DVB Multimedia Group

Status of thousands unclear as white cards expire

The temporary "white cards" have expired, leaving their holders effectively stateless (Photo: DVB)

As many as 900,000 people have had their citizenship status in Burma cast into doubt as their government-issued “white cards” expired on 31 March.

The white cards granted otherwise stateless people temporary residency. Those who held the cards can apply for citizenship upon handing them in, said an official at the Ministry of Immigration and Population.

Sai Ba Mann, deputy director at the ministry, said white cards had been returned in some townships, including in Arakan State [Rakhine State], but did not provide further figures.

“The President’s Office previously announced a time period to return the cards between April and the end of May. We then issue a receipt to those who return the cards,” said Sai Ba Mann.

“The white cards were issued to individuals who live in Burma, with a period of validity as provided by the law. Just because those cards expired, it doesn’t mean the holders become stateless.

“We are issuing them with receipts as a form of documentation, including a serial number, verifying them as previous white card holders so their status should remain the same,” adding that the former holders could also apply for citizenship at the same time.

Most white card-holders are Rohingya Muslims from Burma’s south western Arakan State.

Following an outpouring of criticism about the right of white card holders to vote, the President’s Office announced in February that the cards would expire at the end of March, and must be handed over to authorities.

A Kaman ethnic white card-holder Ba Than Tun of Kyauknimaw village in Arakan State’s Ramee Island, told DVB that immigration officials led by the township director on Tuesday reminded white card holders in the village to return the cards. He said that as of the following day, no one had yet followed these orders due to concerns over the receipts, which do not mention the holder’s ethnicity but only birthdate, father’s name (effectively used as surname in paperwork in Burma) and address.

“We told the immigration director that we understand we are to return the cards in accordance with the president’s order, but our ethnicity is listed as Kaman in the white cards. We would like that to be mentioned in the receipts but he said he had no instruction to implement this,” said Ba Than Tun.

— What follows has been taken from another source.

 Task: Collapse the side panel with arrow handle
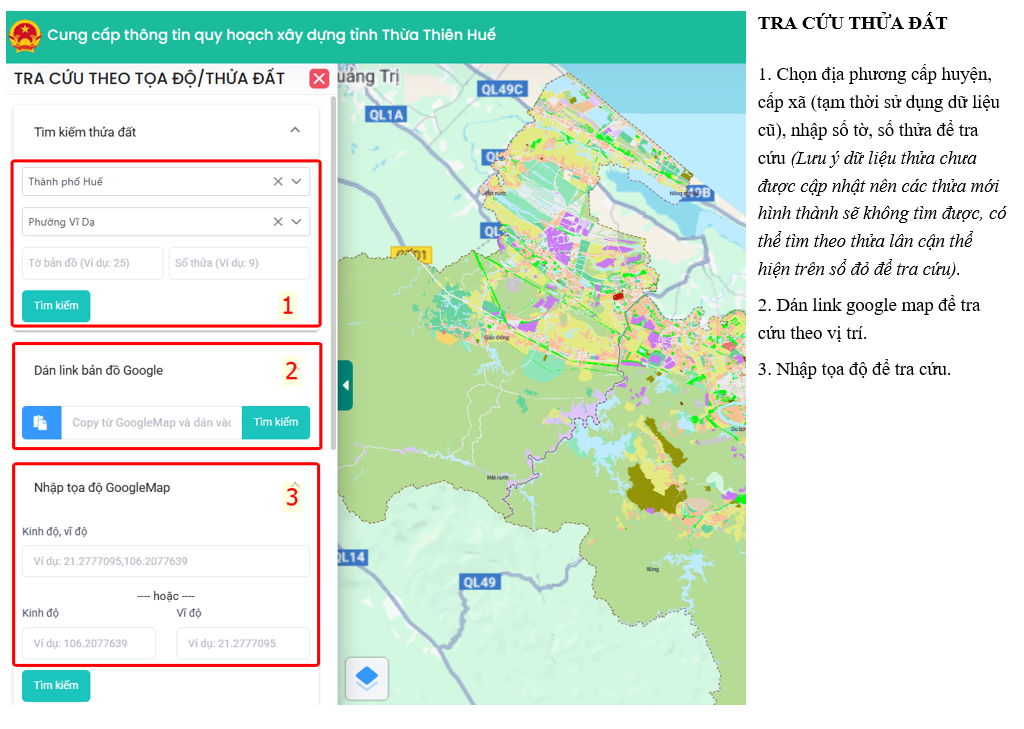point(345,385)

He added that some villagers used to have citizenship ID cards and other documents, but lost them when their homes were burnt down in the 2012 communal riots.

The Kyauknimaw village in Ramee Island, southern Arakan State, is populated by the Kaman people who are listed among the 135 ethnic groups of Burma.

Kyaw Min, chairman of a Muslim political party the Democracy and Human Rights Party said it should be highlighted that while the government said that white card holders could apply for citizenship, it did not mean that all of the applicants will be granted it.

“Only 200 of over 1000 applicants in the Myebon pilot citizenship verification programme in 2014 were ultimately granted citizenship. The other 800 got nothing. It is the same here; the government only said they can apply, but whether they pass or not is another question,” said Kyaw Min.

The government’s deadline to return the expired white cards has been set at 31 May. According to lower house MP Pe Than of Arakan’s Myebon Township, the Immigration Ministry told lawmakers that there are around 650,000 white card holders in Burma, though others put the figure as high as 900,000.

The most recent white card controversy arose after the bicameral union parliament voted on 2 February to grant voting rights to white card-holders, infuriating Arakanese MPs, who have previously threatened to call public protests to oppose the bill.